> [Textauszug]:
▼▼▼

Der letzte Zisterzienser

Großlittgen · Er ist 83 und voller Tatendrang: Pater Stephan Senge, der nach dem Rückzug der Zisterzienser trotzdem im Eifeler Kloster bleibt.

Großlittgen Es ist kühl, regnet leicht. Doch Pater Stephan Senge spaziert in Sandalen ohne Strümpfe durch den Klostergarten. "Ist doch warm heute", sagt der 83-Jährige lachend. "Strümpfe, Kämme, Pullover und Mäntel. Das braucht man alles nicht." Ebenso wenig wie Handtücher nach dem Eintauchen in den Teich, meint er. Wie bitte? Ja, ein kurzes Bad draußen nehme er "Winter wie Sommer", auch um sich fitzuhalten. "Wenn das Eis nicht zu dick ist, dann kann ich es noch zerschlagen." Danach noch ein bisschen laufen: "Dann wird man vom Wind schon wieder trocken."
So, wie er weiß, worauf er gut verzichten kann, weiß er auch genau, was er braucht - und wo er hingehört. "Hier ist mein Zuhause", sagt der Priestermönch im Kloster Himmerod Auch wenn sein Orden, die Zisterzienser, den Konvent im Kloster Ende September aufgelöst haben (der TV berichtete mehrfach): Bruder Stephan, wie er lieber genannt werden will, bleibt. Als letzter Zisterzienser-Mönch. "Auch wenn die Gemeinschaft als solche nicht mehr da ist, das Leben hier geht weiter."
Denn das Kloster ist eine beliebte Anlaufstelle mit dem Gästehaus, der Kirche, der Kapelle, dem Klosterladen und dem Gastronomiebetrieb. "Menschen kommen, um zu beten, zu singen, zu reden, zu schweigen, zu feiern. Und ich bin gerne dabei", sagt Bruder Stephan, der seit 60 Jahren in dem Kloster lebt. Das Kloster geht nun in den Besitz des Bistums über.

▲▲▲

> [Schriftliche Aufgaben]:
- A) Übersetzen Sie den Satz „Auch wenn die Gemeinschaft als solche nicht mehr da ist, das Leben hier geht weiter.“ aus dem Textauszug über den letzten Zisterzienser ins Englische.
- B) Stimmen diese Aussagen mit dem Textauszug überein? Antworten Sie jeweils mit Ja oder Nein und zitieren Sie die entscheidende Textstelle wörtlich.
(i) Pater Stephan Senge lebt seit 60 Jahren im Kloster.
(ii) Nach dem Bad im Teich trocknet er sich mit einem Handtuch ab.
(iii) Das Kloster geht in den Besitz des Ordens über.
Die Daten haben mit dem Textauszug nichts zu tun.

(Ein Datenblock)

▼▼▼

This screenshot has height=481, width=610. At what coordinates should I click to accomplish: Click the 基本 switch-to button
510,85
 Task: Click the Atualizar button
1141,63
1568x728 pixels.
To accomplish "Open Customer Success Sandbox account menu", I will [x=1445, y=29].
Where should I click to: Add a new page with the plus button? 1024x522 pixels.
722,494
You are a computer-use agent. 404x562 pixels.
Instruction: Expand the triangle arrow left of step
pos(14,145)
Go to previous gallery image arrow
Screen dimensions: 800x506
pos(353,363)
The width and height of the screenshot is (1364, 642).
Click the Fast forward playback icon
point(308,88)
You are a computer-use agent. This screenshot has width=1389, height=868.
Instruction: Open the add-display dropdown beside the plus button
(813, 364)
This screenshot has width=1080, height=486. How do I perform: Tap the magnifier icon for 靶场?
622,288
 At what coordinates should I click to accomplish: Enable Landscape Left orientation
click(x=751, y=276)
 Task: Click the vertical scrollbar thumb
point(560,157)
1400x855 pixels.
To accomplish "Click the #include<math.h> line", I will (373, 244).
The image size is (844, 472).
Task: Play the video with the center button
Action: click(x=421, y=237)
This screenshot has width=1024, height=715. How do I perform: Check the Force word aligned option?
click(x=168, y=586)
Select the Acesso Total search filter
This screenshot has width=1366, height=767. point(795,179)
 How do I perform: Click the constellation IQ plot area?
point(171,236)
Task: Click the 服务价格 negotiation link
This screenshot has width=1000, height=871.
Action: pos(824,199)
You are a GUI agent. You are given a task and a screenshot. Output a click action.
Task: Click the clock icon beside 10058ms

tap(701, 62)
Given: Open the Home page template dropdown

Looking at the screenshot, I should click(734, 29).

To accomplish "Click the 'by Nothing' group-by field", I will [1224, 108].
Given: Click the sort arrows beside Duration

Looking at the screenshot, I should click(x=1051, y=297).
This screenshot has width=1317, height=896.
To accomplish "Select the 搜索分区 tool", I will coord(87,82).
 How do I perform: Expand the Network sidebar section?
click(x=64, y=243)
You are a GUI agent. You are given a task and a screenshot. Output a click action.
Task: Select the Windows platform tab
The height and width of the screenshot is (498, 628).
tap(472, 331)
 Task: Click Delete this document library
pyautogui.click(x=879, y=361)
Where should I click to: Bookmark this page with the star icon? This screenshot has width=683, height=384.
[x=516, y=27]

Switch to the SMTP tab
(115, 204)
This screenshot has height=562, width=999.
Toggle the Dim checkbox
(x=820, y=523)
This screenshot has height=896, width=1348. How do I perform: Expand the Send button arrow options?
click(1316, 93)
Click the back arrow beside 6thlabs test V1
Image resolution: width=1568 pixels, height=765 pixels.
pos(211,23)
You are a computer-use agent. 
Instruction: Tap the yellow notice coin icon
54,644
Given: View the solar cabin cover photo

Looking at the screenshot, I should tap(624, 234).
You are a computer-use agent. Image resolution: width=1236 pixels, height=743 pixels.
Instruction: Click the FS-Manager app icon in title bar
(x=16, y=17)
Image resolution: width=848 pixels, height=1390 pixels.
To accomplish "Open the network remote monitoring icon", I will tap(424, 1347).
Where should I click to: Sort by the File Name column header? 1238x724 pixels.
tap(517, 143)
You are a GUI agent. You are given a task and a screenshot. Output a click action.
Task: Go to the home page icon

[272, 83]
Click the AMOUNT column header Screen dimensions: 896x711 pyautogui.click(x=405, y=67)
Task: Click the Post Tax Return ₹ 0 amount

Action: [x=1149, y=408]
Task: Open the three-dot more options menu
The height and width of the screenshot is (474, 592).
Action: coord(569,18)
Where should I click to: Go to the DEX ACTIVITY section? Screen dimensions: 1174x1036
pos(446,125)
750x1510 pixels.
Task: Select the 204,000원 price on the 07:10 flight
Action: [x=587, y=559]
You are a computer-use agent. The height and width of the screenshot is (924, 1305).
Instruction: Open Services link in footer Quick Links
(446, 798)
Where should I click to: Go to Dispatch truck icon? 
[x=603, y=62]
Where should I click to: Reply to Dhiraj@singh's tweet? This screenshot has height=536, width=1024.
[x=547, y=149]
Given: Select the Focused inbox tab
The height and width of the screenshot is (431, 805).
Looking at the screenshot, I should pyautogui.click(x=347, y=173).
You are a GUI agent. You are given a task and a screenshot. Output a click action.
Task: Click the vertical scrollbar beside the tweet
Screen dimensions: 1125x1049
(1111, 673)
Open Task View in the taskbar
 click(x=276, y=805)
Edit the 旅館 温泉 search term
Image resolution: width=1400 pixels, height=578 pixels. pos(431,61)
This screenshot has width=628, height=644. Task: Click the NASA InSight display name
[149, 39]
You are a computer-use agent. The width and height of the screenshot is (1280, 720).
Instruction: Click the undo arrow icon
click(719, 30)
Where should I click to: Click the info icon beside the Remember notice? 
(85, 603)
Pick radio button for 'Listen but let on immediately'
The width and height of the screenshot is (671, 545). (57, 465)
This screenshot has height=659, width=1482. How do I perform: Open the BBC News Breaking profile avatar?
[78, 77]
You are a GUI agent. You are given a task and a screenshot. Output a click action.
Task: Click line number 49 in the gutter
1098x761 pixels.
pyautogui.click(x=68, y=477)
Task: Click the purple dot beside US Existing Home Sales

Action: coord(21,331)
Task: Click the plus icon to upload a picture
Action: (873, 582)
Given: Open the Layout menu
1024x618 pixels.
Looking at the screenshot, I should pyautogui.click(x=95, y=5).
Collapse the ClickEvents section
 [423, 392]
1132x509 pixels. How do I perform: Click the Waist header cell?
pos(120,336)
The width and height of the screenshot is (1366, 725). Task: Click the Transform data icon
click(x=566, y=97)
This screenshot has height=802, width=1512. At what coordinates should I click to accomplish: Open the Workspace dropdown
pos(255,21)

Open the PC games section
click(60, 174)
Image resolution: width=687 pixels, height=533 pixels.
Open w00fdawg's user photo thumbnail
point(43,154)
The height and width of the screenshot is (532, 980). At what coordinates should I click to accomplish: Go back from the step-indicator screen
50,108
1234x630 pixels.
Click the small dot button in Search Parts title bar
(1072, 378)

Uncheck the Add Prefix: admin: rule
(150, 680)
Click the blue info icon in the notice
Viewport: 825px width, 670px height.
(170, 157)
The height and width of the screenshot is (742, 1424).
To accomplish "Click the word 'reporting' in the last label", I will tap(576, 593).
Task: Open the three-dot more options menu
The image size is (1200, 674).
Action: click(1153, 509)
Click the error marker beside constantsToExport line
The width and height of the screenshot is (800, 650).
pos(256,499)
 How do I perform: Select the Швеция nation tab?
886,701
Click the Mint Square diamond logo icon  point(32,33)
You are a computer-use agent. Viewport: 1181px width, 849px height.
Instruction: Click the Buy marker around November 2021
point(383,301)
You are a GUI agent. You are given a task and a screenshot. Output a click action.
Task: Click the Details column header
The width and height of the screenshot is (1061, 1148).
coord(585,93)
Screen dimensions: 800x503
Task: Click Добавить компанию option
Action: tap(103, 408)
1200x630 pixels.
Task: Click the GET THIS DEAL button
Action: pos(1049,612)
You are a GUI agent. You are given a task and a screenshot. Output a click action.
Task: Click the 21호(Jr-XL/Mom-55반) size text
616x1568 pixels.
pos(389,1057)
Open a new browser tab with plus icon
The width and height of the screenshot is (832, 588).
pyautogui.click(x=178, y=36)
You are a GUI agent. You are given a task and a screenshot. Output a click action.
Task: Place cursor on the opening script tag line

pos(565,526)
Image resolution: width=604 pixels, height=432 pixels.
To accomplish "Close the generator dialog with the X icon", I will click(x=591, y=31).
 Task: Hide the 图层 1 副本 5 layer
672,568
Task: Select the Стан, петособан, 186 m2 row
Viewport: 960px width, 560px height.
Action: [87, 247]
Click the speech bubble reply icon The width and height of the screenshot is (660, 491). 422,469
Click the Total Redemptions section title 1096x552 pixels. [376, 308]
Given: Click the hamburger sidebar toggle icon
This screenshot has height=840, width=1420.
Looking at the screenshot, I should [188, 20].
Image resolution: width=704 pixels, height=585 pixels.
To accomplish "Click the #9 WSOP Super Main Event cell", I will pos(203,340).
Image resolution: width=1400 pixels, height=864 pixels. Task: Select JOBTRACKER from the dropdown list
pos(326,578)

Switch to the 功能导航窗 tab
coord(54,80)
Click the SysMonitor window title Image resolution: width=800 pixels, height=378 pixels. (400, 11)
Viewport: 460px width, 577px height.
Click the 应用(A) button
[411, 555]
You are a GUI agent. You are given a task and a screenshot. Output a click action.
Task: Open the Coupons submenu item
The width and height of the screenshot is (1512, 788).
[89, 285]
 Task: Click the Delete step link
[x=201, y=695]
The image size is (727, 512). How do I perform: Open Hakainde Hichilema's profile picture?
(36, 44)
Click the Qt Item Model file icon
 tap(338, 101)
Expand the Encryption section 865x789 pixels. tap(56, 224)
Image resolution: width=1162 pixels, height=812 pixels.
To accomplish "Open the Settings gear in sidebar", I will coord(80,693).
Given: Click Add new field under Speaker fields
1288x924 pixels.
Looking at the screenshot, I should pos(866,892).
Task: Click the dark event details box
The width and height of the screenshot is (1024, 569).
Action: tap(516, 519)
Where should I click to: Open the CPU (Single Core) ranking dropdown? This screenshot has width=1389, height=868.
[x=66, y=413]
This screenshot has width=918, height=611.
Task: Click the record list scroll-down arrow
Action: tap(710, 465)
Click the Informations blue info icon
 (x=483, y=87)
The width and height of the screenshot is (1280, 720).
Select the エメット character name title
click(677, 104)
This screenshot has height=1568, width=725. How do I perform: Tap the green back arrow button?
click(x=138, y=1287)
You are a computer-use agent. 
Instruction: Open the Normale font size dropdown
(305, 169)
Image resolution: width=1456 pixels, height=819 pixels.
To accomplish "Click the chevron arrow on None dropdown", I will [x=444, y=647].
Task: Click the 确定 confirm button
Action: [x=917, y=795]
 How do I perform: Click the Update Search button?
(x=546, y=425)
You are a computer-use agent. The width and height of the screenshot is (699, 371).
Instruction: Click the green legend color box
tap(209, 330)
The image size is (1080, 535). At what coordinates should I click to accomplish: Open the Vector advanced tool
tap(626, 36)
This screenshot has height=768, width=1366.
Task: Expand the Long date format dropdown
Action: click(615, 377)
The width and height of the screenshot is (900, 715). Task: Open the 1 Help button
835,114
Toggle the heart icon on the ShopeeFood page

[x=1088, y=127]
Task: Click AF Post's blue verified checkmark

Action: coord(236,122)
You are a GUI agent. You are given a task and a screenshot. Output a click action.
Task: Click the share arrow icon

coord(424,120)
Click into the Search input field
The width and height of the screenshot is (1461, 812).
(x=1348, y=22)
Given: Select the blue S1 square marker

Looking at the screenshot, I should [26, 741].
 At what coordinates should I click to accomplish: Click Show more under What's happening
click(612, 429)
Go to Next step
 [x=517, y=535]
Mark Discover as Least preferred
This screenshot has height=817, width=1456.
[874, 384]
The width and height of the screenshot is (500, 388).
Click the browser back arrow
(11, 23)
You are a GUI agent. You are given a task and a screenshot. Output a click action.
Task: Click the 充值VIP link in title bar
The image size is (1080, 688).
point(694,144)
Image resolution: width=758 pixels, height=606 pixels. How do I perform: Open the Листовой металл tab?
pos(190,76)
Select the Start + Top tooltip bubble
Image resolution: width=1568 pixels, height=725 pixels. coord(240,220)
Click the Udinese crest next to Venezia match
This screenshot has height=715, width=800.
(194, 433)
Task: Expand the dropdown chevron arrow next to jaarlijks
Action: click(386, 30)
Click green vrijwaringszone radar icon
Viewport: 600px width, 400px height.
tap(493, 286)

▲▲▲

> [Die Lösungen]:
- A) Even if the community as such is no longer there, life here goes on.

- B)
(i) Ja: „der seit 60 Jahren in dem Kloster lebt“
(ii) Nein: „Ebenso wenig wie Handtücher nach dem Eintauchen in den Teich“
(iii) Nein: „Das Kloster geht nun in den Besitz des Bistums über.“